*TEXTO PARA ANÁLISE*
___
Ana Júlia Poersch (*)
Às vezes, nós, adultos, esquecemos as delícias das coisas simples. Numa tarde comum, corrida, repleta de situações a serem resolvidas, olhos para todos os lados, atenta a todas as crianças, eis que sou chamada no momento do recreio: Profe, um bolo de chocolate com cobertura de morangos pra ti! Ah, e mais um cafezinho bem quentinho! Bom apetite, se quiser mais é só me chamar, sou a dona da melhor padaria da cidade. Como resistir a um convite desses? Bolinho e café de faz de conta. Estavam uma delícia e chegaram na hora certa. Comi, chamei a dona da padaria e pedi mais, sem dúvida. E a brincadeira deu o que falar: mais fregueses, novos sabores de bolos, cafés, um nome para a padaria, chapéu de chef de cozinha e tudo mais. Como é bom brincar!
___
*O QUE FAZER*
a) Responda com base no texto sobre a brincadeira da padaria:
(i) Em que momento a narradora é chamada?
(ii) Como a criança se apresenta ao oferecer o bolo?
(iii) Além de mais fregueses, o que a brincadeira passou a ter?
b) Transcreva literalmente, do texto sobre a brincadeira da padaria, o trecho que vai de "Ana Júlia Poersch" até "é bom brincar!".

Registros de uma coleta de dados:
___
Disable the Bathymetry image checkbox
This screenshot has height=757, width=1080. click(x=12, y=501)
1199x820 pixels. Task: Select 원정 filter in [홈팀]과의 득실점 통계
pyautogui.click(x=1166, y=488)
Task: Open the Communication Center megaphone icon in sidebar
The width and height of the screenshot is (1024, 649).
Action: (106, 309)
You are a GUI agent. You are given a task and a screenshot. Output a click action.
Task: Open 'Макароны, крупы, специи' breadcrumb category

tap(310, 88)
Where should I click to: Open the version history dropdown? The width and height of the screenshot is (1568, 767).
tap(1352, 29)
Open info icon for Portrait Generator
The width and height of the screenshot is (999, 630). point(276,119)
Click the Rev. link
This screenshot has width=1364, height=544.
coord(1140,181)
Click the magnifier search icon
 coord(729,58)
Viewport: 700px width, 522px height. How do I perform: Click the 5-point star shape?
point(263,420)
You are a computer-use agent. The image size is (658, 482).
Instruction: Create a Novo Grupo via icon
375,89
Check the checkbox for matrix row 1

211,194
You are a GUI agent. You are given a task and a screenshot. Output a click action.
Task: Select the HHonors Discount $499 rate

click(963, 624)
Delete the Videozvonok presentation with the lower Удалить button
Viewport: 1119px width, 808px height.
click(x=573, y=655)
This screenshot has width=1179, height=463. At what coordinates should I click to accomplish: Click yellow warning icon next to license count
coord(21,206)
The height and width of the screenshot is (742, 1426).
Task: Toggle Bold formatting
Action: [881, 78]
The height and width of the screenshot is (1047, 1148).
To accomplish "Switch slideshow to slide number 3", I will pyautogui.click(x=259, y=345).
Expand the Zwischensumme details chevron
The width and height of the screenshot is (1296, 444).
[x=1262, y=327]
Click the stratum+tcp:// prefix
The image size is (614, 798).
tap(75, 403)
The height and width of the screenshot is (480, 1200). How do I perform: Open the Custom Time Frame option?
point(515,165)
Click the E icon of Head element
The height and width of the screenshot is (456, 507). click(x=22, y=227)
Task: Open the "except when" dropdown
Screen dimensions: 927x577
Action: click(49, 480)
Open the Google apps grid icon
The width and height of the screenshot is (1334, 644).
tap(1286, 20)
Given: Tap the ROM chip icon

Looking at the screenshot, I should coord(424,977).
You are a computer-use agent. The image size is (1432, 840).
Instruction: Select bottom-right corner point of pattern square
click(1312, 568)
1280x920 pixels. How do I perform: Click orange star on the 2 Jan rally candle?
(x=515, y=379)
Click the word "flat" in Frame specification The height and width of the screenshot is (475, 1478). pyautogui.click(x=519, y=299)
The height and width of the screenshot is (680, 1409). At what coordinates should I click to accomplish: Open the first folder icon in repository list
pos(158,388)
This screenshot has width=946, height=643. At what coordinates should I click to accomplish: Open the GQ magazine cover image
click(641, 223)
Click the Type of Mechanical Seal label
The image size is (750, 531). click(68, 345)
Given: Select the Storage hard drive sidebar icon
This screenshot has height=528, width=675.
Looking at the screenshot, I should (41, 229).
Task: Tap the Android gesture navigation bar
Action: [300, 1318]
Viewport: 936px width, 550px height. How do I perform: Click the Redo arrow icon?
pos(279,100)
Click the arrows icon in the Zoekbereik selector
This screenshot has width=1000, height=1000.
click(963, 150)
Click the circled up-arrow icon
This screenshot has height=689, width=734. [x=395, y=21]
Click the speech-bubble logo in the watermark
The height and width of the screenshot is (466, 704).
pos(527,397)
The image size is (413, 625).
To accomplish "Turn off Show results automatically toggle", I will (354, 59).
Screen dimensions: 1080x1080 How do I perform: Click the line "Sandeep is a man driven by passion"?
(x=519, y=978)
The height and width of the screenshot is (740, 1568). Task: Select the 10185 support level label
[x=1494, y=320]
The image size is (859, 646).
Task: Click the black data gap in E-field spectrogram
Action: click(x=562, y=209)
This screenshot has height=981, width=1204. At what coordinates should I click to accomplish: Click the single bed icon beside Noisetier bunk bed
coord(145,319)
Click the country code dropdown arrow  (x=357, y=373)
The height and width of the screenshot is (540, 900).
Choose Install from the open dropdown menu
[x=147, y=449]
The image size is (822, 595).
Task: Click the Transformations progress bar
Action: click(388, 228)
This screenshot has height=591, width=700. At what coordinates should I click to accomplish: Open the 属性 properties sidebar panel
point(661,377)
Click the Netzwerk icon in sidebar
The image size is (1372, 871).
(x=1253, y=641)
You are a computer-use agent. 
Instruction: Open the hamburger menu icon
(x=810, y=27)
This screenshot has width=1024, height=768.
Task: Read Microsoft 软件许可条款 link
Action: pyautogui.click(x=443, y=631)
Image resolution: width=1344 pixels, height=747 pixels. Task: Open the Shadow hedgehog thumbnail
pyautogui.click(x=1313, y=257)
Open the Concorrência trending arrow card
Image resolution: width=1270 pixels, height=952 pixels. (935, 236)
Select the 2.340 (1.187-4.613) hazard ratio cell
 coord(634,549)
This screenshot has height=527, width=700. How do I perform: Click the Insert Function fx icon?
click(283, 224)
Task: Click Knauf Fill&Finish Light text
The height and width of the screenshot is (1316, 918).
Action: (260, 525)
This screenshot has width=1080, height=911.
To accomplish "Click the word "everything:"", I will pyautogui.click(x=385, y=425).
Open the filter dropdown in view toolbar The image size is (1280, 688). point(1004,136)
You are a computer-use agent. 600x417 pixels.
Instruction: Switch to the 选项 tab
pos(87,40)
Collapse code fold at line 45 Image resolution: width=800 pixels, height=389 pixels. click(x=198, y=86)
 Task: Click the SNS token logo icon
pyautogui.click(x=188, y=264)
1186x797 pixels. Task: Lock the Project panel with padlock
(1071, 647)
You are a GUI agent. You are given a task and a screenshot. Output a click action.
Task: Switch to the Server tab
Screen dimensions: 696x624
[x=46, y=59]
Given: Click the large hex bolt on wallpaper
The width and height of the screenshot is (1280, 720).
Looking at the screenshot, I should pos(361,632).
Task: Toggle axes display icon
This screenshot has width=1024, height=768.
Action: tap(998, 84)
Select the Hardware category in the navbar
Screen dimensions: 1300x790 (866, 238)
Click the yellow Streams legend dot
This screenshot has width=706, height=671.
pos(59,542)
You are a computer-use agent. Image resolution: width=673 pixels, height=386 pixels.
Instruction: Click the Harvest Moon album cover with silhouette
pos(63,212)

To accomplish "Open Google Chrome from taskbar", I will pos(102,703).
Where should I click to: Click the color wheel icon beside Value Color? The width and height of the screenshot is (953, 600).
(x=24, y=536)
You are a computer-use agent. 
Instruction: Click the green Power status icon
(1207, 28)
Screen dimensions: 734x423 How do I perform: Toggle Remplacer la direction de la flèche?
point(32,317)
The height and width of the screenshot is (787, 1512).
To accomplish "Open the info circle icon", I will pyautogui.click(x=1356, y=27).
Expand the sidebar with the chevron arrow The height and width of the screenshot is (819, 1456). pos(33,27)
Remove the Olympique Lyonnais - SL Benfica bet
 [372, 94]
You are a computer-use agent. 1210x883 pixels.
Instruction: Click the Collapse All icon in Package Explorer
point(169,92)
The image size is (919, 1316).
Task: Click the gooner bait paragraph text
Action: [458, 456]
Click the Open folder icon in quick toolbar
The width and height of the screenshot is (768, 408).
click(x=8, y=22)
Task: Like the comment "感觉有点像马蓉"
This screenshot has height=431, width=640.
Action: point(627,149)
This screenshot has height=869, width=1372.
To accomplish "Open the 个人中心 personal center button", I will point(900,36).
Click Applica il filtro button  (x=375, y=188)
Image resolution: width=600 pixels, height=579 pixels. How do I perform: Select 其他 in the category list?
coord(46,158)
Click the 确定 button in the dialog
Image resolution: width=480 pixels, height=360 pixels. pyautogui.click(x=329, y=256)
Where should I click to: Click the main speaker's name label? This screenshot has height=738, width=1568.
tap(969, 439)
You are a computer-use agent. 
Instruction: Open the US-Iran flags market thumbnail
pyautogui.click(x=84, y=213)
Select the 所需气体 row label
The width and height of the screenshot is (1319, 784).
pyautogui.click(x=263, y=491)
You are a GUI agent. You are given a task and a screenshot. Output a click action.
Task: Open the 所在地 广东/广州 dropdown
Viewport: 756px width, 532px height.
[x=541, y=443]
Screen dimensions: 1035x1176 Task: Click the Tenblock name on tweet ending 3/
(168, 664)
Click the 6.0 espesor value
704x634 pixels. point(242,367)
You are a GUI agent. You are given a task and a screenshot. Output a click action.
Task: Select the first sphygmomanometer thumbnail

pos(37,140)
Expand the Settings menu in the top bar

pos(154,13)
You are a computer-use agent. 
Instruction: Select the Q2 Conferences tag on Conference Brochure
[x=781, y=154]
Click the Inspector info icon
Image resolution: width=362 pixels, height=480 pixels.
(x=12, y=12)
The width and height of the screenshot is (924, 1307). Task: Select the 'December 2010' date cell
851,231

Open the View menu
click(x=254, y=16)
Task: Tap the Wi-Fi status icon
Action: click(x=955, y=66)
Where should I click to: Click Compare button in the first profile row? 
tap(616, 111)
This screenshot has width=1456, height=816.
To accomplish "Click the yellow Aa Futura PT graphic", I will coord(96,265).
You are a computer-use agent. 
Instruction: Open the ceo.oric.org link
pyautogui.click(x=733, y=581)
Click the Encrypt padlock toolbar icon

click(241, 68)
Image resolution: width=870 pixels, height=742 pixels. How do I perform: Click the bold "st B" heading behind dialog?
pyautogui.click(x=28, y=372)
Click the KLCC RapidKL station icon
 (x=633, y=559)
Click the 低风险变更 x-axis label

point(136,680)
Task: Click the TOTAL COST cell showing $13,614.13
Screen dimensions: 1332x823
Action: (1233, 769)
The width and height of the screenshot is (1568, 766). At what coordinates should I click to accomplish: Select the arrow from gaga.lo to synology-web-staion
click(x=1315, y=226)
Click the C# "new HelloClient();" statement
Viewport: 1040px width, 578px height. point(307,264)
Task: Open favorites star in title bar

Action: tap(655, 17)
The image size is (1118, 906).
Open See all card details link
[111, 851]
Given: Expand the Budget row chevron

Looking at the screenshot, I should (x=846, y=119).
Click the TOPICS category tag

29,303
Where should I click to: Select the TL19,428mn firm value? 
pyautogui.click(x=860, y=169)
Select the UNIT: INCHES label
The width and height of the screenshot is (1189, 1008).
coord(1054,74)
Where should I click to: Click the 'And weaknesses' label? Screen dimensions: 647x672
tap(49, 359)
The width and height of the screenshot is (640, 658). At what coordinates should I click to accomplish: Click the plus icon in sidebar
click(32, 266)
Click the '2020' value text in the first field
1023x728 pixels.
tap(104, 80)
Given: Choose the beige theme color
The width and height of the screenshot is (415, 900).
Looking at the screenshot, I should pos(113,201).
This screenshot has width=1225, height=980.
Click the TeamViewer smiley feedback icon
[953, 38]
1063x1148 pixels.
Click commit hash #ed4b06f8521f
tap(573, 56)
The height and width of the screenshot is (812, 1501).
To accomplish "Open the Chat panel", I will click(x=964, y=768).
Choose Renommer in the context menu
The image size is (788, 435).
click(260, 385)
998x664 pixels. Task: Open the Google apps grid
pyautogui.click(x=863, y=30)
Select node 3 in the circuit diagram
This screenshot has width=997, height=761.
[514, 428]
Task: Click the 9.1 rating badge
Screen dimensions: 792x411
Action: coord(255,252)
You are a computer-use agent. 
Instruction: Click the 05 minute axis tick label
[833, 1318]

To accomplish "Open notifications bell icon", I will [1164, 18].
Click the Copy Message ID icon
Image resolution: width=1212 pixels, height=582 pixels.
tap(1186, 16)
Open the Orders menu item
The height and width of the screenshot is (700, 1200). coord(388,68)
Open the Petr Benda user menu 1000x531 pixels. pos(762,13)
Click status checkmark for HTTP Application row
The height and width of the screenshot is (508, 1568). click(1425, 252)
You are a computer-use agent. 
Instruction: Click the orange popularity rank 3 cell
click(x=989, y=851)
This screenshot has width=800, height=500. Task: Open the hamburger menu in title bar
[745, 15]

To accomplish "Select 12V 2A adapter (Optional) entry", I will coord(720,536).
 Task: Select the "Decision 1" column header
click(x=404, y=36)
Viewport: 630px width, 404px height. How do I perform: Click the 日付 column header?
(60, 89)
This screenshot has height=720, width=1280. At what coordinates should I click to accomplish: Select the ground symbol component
___
*EXERCÍCIO RESOLVIDO*
a)
(i) No momento do recreio.
(ii) Como a dona da melhor padaria da cidade.
(iii) Novos sabores de bolos, cafés, um nome para a padaria, chapéu de chef de cozinha e tudo mais.

b)
Ana Júlia Poersch (*)
Às vezes, nós, adultos, esquecemos as delícias das coisas simples. Numa tarde comum, corrida, repleta de situações a serem resolvidas, olhos para todos os lados, atenta a todas as crianças, eis que sou chamada no momento do recreio: Profe, um bolo de chocolate com cobertura de morangos pra ti! Ah, e mais um cafezinho bem quentinho! Bom apetite, se quiser mais é só me chamar, sou a dona da melhor padaria da cidade. Como resistir a um convite desses? Bolinho e café de faz de conta. Estavam uma delícia e chegaram na hora certa. Comi, chamei a dona da padaria e pedi mais, sem dúvida. E a brincadeira deu o que falar: mais fregueses, novos sabores de bolos, cafés, um nome para a padaria, chapéu de chef de cozinha e tudo mais. Como é bom brincar!